The difficulty in proving that WikiLeaks was operating at the direct behest of the Kremlin was a major factor behind the CIA’s move to designate the group as a hostile intelligence service, according to a former senior counterintelligence official. “There was a lot of legal debate on: Are they operating as a Russian agent?” said the former official. “It wasn’t clear they were, so the question was, can it be reframed on them being a hostile entity.
Soon after the speech, Pompeo asked a small group of senior CIA officers to figure out “the art of the possible” when it came to WikiLeaks, said another former senior CIA official. “He said, ‘Nothing’s off limits, don’t self-censor yourself. I need operational ideas from you. I’ll worry about the lawyers in Washington.’” CIA headquarters in Langley, Va., sent messages directing CIA stations and bases worldwide to prioritize collection on WikiLeaks, according to the former senior agency official.
Assange presents U.S. military documents on the Iraq War at press conference in London on Oct. 23, 2010. At the CIA, the new designation meant Assange and WikiLeaks would go from “a target of collection to a target of disruption,” said a former senior CIA official. Proposals began percolating upward within the CIA and the NSC to undertake various disruptive activities — the core of “offensive counterintelligence” — against WikiLeaks.
At meetings between senior Trump administration officials after WikiLeaks started publishing the Vault 7 materials, Pompeo began discussing kidnapping Assange, according to four former officials. While the notion of kidnapping Assange preceded Pompeo’s arrival at Langley, the new director championed the proposals, according to former officials.
In addition to diplomatic concerns about rendition, some NSC officials believed that abducting Assange would be clearly illegal. “You can’t throw people in a car and kidnap them,” said a former national security official. It’s unclear how serious the proposals to kill Assange really were. “I was told they were just spitballing,” said a former senior counterintelligence official briefed on the discussions about “kinetic options” regarding the WikiLeaks founder. “It was just Trump being Trump."
Whatever Trump’s view of the matter at the time, his NSC lawyers were bulwarks against the CIA’s potentially illegal proposals, according to former officials. “While people think the Trump administration didn’t believe in the rule of law, they had good lawyers who were paying attention to it,” said a former senior intelligence official.The rendition talk deeply alarmed some senior administration officials.
Eisenberg urged Justice Department officials to accelerate their drafting of charges against Assange, in case the CIA’s rendition plans moved forward, according to former officials. The White House told Attorney General Jeff Sessions that if prosecutors had grounds to indict Assange they should hurry up and do so, according to a former senior administration official.

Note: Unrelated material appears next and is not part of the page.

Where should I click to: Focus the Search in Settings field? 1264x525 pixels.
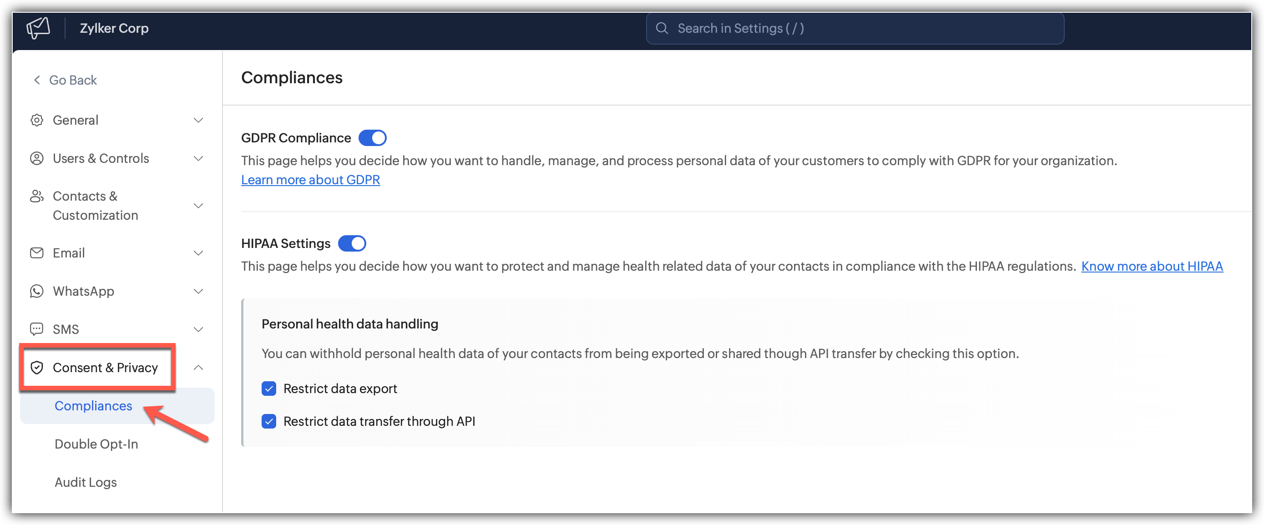855,28
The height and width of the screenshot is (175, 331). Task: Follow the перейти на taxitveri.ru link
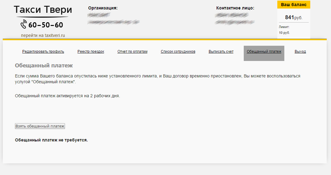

The United States “had exquisite collection of his plans and intentions,” said Evanina. “We were very confident that we were able to mitigate any of those [escape] attempts.” If the Russians managed to get Assange onto a plane, U.S. or British operatives would prevent it from taking off by blocking it with a car on the runway, hovering a helicopter over it or shooting out its tires, according to a former senior Trump administration official. In the unlikely event that the Russians succeeded in getting airborne, officials planned to ask European countries to deny the plane overflight rights, the former official said.